L’accord de cessez-le-feu annoncé mercredi à Doha, au Qatar, entre Israël et le Hamas, qui doit entrer en vigueur dimanche, est sur les lèvres de toutes les grandes agences de presse.

Mais peu de temps après les célébrations à Gaza, une immense confusion semble s’être installée, à la suite du report par le Premier ministre israélien Benjamin Netanyahu du vote du cabinet et du parlement.

Le vote, qui devait initialement avoir lieu jeudi, a été interrompu par Netanyahu, qui a affirmé que le Hamas tentait de modifier les conditions au dernier moment – une allégation que le Hamas a démentie avec véhémence.

Finalement, tôt vendredi matin, Netanyahu a confirmé qu’un accord avait été conclu, et le cabinet de sécurité a procédé à un vote vers 15 heures, heure locale israélienne.

L’accord va maintenant être soumis au vote de l’ensemble du cabinet israélien. Au moment de la publication, le cabinet avait commencé sa réunion vendredi soir, heure locale.

Malgré les informations selon lesquelles le cabinet devrait ratifier l’accord, le mélodrame sur la scène politique israélienne n’est pas terminé.

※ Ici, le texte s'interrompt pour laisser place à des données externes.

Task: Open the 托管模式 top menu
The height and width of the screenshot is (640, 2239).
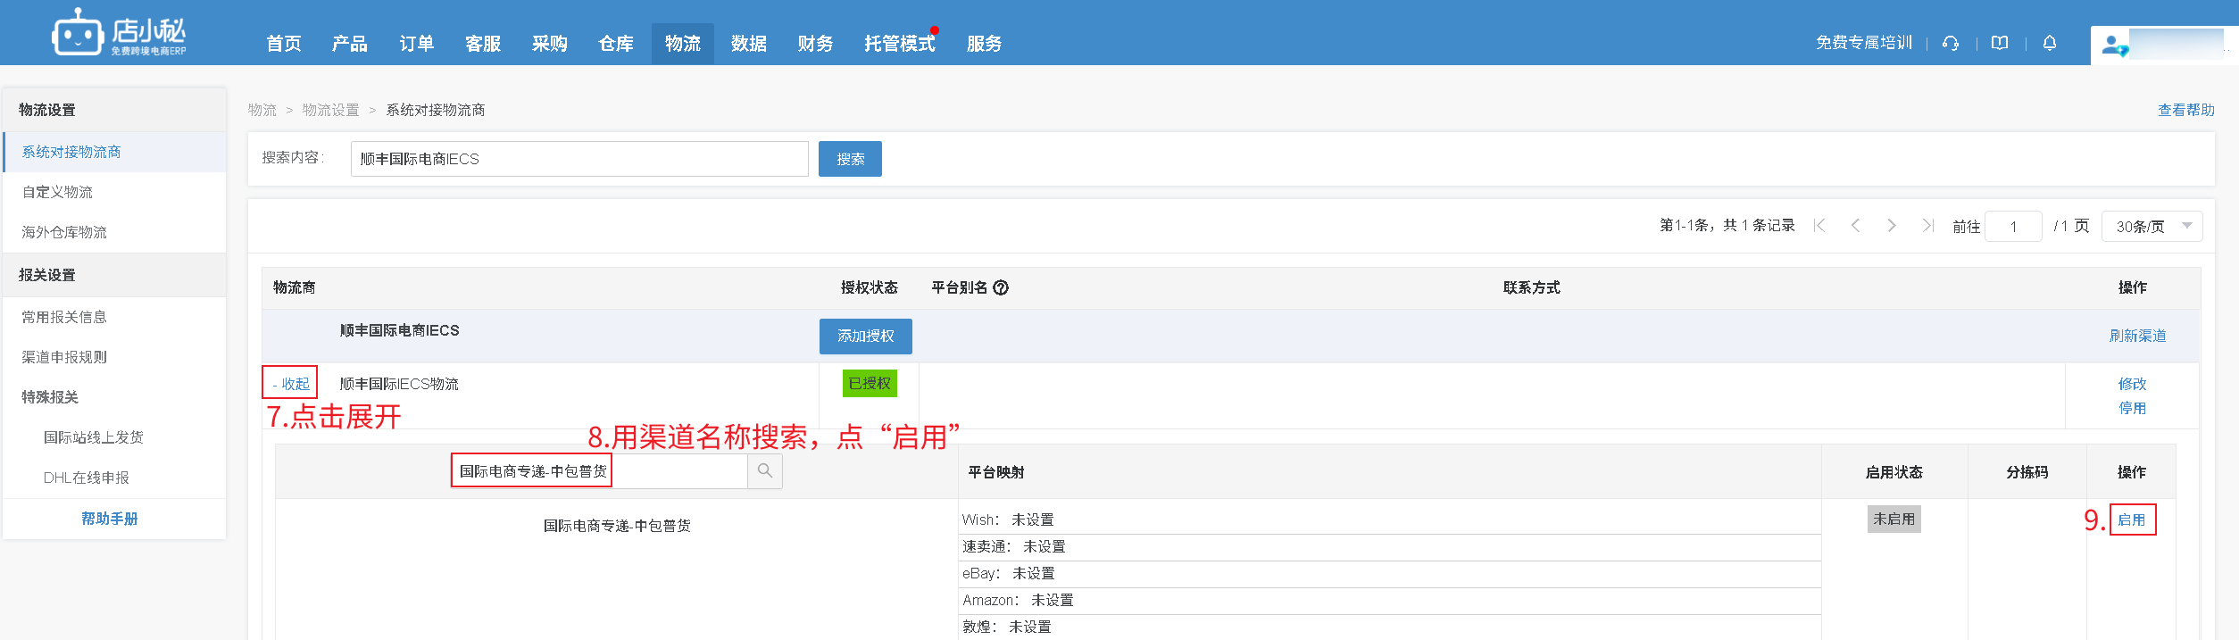Action: point(899,44)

Le ministre de la sécurité nationale d’extrême droite, Itamar Ben-Gvir, menace toujours de quitter le gouvernement si l’accord est adopté, exhortant les autres ministres à voter contre, déclarant que « tout le monde sait que ces terroristes essaieront de nuire à nouveau, de tuer à nouveau ».

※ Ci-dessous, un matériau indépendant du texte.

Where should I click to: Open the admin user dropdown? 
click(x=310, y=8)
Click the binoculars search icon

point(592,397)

Cessez-le-feu à Gaza : les Israéliens sont-ils capables d’autre chose que d’une tromperie sanglante ?

Ben-Gvir a ouvertement appelé le ministre d’extrême droite Bezalel Smotrich à faire de même. Smotrich est ministre des finances et « gouverneur » de facto de la Cisjordanie occupée, par le biais d’un poste ministériel spécial.

L’appel de Ben-Gvir à Smotrich pour qu’il démissionne si l’accord est adopté indique que Smotrich pourrait être dans une position plus souple, peut-être en raison des incitations entourant plus de ressources pour la colonisation accélérée et l’annexion de la Cisjordanie.

Selon les médias israéliens, Ben-Gvir aurait été menacé qu’il n’y aurait pas d’« extras » pour lui s’il ne jouait pas le jeu. Bien que Smotrich ait qualifié l’accord de « désastre », il semble qu’il le laissera passer.

La préoccupation de Netanyahu est naturellement de survivre politiquement, et il doit le faire en franchissant cet obstacle.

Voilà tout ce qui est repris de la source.